Главе 3, «Структурная семантика», Дж. Лайонз предпосылает слова Ф. де Соссюра из его «Курса общей лингвистики»:

«Большая иллюзия считать термин просто соединением определенного звука с определенным понятием. Определять его таким образом – значит верить, будто можно начинать с терминов и строить систему, тогда как, напротив, лишь от цельного единства (le tout solidaire) следует исходить, чтобы посредством анализа определить обнимаемые им элементы»[141].

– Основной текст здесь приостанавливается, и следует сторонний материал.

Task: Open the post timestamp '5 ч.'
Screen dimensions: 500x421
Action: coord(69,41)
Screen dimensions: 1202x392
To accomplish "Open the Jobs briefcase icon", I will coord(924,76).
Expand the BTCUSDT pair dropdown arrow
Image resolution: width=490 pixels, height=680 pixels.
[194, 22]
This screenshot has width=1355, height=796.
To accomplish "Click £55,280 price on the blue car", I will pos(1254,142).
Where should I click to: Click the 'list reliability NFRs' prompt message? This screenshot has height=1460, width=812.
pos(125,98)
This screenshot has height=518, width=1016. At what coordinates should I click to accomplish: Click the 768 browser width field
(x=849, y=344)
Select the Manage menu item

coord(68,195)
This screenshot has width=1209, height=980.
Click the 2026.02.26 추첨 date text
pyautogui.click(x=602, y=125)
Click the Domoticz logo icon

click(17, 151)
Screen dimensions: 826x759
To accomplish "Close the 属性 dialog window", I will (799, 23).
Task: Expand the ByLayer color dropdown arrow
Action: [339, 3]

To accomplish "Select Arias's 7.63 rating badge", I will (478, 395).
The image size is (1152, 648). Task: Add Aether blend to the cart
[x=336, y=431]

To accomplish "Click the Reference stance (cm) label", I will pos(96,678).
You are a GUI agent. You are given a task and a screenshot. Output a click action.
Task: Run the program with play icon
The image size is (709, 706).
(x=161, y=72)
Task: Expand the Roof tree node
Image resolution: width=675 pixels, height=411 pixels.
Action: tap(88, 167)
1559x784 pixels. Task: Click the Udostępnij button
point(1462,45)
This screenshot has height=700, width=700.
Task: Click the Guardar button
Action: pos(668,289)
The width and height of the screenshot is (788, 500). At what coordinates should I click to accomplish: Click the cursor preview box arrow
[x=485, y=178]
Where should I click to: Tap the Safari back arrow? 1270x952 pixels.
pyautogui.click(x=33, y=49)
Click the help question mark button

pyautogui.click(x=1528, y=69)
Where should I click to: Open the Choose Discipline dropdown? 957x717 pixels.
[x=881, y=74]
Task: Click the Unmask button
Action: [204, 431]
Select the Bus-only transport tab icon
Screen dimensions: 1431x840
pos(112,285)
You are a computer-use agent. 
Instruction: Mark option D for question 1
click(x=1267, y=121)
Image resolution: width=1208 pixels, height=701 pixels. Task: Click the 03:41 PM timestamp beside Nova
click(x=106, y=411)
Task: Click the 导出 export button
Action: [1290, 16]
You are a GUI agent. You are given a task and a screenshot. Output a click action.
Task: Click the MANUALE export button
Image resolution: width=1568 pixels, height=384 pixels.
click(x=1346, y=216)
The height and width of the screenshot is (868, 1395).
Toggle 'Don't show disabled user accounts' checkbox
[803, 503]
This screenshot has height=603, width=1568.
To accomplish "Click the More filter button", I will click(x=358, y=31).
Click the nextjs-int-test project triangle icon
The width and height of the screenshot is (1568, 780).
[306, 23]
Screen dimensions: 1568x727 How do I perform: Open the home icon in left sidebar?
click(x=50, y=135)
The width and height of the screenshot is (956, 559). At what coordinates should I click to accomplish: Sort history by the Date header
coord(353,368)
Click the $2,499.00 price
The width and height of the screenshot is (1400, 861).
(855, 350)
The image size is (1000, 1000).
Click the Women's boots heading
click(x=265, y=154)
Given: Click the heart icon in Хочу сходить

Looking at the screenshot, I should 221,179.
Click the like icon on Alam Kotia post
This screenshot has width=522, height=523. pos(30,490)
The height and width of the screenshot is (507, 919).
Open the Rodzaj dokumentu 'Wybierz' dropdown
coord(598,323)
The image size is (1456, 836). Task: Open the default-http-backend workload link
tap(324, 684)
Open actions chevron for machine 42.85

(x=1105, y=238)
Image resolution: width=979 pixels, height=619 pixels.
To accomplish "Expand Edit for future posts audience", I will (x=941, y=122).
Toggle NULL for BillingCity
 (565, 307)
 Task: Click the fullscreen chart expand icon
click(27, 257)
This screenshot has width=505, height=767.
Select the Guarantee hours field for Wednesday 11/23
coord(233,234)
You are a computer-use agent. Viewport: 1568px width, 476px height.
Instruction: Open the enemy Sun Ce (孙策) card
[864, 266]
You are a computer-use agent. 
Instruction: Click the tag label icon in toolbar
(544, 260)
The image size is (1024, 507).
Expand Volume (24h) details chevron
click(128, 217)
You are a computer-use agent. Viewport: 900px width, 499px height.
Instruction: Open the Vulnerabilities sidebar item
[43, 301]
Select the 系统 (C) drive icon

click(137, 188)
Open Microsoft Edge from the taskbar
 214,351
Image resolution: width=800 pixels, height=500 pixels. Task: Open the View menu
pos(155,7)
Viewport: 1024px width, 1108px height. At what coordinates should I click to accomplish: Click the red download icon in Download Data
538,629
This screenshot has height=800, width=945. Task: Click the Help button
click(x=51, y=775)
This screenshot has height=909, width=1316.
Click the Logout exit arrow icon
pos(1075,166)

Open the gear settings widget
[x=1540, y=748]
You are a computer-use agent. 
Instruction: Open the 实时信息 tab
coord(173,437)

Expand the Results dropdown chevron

«То, что словарь какого-нибудь языка, – развивает эту мысль Ф. де Соссюра Дж. Лайонз, – неправомерно рассматривать как набор изолированных смыслов, стоящих в отношении соответствия к набору дискретных и первичных понятий как денотатов, существующих во „внешнем мире“ независимо от языка, есть факт, явствующий из изучения словарей различных языков и понимания неадекватности дословного перевода. Дело не столько в том, что один язык проводит большее или меньшее число семантических различений, чем другой, что мешает детально сравнивать их словари… Дело скорее в том, что эти различения сделаны в совершенно разных местах…»

Дж. Лайонз называет это «семантическим неизоморфизмом» различных языков.

«Значение каждого термина до некоторой степени зависит от положения, которое он занимает в системе. Каждый термин, с точки зрения референта, или денотата, неопределен в том смысле, что он означает некоторую область спектра, границы которого не фиксированы точным образом. Однако положение каждого термина в системе относительно каждого другого фиксировано с абсолютной точностью. Именно эта „структурная точность“, в отличие от референтной точности, характерна для естественных языков»[142].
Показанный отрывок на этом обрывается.